The other day in Trader Joe’s, I found myself lamenting the fact that they don’t sell half-pound packages of ground beef.
After years of cooking for a small army of children and whatever stray souls my father had dragged home — and after divorcing him — she had winced at the sight of a one-pound of package of ground beef in the grocery store.
“I’m just one person, I couldn’t possibly eat all of that meat!”
She was living alone by then, in a stucco bungalow in Santa Fe, New Mexico.
All that extra food and the prospect of wasting it, overwhelmed her.
Still, she had planted a huge organic garden for us, filling it with lettuces, beets, carrots, radishes, corn, tomatoes, and green peppers. Never broccoli. She’d intimated that she had had a bad experience with her alcoholic father, who’d named her after an iconic movie star, and often raged at her and her mother over trivial matters.
She’d always worried about food going to waste. People think I’m kidding when I tell them we weren’t allowed to leave the table until we’d eaten everything. A grain of brown rice on our plates would keep us from being excused.
She’d been a vegetarian for awhile, feeding us garden-fresh meals and rice and bean, and the occasional hamburger. At least once a week, she prepared a special steak for my father, serving it to him as if he were royalty, after we’d all gone to bed.
We were a family of seven living on my father’s teaching salary. It occurs to me now that she abstained from meat to economize as much as for humane reasons, and to ensure my father’s affection. He was a red-meat eater through and through.
He teased her about the vegetarian thing. They’d banter about plants and their capacity to experience pain.
“I bet that vegetables scream when you harvest them, if you listen closely,” my father said.
“I never heard a carrot cry when I pulled it out of the ground. Cows and chickens, they scream.”
“And fish?” he’d asked.
“I don’t know about that.”
It’s funny, the ways my life today is like hers was after she left California.

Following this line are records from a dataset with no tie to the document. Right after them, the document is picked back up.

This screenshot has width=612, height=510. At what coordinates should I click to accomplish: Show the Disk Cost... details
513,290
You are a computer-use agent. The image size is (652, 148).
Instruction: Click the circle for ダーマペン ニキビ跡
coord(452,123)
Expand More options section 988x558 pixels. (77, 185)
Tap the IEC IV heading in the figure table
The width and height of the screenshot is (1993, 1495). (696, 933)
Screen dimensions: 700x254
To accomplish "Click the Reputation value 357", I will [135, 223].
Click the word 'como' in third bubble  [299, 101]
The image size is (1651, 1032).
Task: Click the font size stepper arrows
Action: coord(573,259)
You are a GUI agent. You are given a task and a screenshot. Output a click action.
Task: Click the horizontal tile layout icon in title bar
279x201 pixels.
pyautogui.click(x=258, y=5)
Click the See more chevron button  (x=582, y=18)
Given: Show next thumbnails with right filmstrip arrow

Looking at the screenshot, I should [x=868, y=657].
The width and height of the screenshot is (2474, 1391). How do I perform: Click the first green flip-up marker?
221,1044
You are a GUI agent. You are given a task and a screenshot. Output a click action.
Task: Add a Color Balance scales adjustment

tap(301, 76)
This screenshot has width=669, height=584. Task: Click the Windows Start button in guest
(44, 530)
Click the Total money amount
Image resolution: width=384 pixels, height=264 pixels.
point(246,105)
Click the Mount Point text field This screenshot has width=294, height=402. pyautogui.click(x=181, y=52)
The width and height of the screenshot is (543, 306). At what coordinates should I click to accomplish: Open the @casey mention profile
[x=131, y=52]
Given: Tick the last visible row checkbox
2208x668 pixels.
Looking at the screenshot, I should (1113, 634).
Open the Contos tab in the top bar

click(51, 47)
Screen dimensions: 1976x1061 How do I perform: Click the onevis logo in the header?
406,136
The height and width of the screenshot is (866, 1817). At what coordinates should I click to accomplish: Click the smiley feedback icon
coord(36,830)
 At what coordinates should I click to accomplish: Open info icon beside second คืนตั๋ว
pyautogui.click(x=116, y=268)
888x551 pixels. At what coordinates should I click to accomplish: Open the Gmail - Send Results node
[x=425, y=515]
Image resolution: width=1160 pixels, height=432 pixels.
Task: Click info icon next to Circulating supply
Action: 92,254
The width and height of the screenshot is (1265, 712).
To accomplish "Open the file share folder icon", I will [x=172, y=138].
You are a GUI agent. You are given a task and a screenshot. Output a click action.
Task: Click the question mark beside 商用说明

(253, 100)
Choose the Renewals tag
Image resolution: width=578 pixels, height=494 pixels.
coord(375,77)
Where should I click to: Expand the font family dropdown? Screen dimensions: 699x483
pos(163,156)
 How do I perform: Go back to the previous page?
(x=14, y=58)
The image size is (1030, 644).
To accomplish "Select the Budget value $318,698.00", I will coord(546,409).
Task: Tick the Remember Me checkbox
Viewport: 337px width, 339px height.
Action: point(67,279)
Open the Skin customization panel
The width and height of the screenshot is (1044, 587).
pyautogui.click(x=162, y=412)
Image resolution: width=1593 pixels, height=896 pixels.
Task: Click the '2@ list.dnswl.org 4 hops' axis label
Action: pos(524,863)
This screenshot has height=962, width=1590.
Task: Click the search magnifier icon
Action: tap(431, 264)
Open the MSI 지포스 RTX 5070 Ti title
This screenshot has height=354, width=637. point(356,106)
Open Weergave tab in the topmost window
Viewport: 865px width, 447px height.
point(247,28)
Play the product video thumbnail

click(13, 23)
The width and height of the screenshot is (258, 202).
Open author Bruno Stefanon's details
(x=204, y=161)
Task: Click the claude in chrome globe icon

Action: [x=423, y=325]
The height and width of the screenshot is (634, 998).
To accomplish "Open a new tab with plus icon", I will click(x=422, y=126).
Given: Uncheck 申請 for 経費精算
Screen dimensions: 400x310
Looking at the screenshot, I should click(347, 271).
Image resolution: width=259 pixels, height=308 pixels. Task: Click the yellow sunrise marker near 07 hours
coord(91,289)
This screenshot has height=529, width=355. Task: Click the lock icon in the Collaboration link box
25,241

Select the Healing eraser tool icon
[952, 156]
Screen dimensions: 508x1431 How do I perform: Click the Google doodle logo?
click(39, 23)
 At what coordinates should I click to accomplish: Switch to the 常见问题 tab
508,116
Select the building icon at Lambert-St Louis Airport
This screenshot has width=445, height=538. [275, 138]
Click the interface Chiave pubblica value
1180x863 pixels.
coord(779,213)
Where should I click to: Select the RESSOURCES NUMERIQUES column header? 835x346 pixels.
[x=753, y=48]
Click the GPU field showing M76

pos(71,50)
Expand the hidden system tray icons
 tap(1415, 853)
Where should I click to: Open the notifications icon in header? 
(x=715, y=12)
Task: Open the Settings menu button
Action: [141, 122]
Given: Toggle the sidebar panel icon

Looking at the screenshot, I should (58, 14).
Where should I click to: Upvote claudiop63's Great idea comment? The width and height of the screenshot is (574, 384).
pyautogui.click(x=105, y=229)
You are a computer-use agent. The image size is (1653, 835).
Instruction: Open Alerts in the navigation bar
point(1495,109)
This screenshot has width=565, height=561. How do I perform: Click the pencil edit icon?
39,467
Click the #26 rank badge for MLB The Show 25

I live in a small stucco house the desert, one state away from her last home, before she passed away of congestive heart failure. I have a dog by my side every minute of the day. I watch only regular TV (thankfully not Judge Judy, which my mother enjoyed). I love a good cup of coffee in the morning and green tea in the afternoon. I talk to houseplants and the cactus in the front yard.
There are plenty of ways I’m nothing like her, and wish I was: She could train dogs like a professional. She read a book every two days and mostly kept up on The New Yorker. She sewed countless beautiful quilts, made the best bread I’ve ever smelled and eaten, and built bookshelves and additions on houses.
She had a certain hardness about her, which I may or may not carry, somewhere in me. She could be brash and opinionated. She could also be vulnerable, gentle, loving, and funny. I remember how much she’d wanted to see Easter Island and Scotland, but she hated airports and crowds.
I miss her.
And not because it’s Mother’s Day, which she despised. To help bring in a bit more money, she had waitressed twice a week, Monday Rotary Club lunch and Sundays, in the small town where I grew up. Working Mother’s Day at the Palace, a steakhouse, had cured her of any romance she may have had about the holiday.
She often said, “Once a year, people are nice to their mothers. What a sham.”
I sent her a dozen roses one year, almost to spite her. If she enjoyed them, which I imagine she did, it was grudgingly.
To honor her this year, I’m going to buy a pound of ground beef, and grill two burgers, medium rare with a lot of cheddar cheese.
6 thoughts on “Becoming Marilyn”
Love it 😍 You brought back many memories of you all. Happy Mother’s Day. Where are you living?
Lovely writing Leebird. You captured her so succinctly. The banter between your parents made me laugh. I picked up similar characteristics in Marilyn to my Mom. So happy to have had the pleasure of meeting her. Buy that package of beef and enjoy a burger in her honor.❤️
LikeLiked by 1 person
Thank you, Susie Q. I will do that!
Thank you for bringing my friend to life for me one more time. Although she is never very far away. She was a resilient soul wasn’t she. With so much heart. I’m pleased to hear the resemblance. 💕
Thank you, Nancy. She was so deeply fond of you.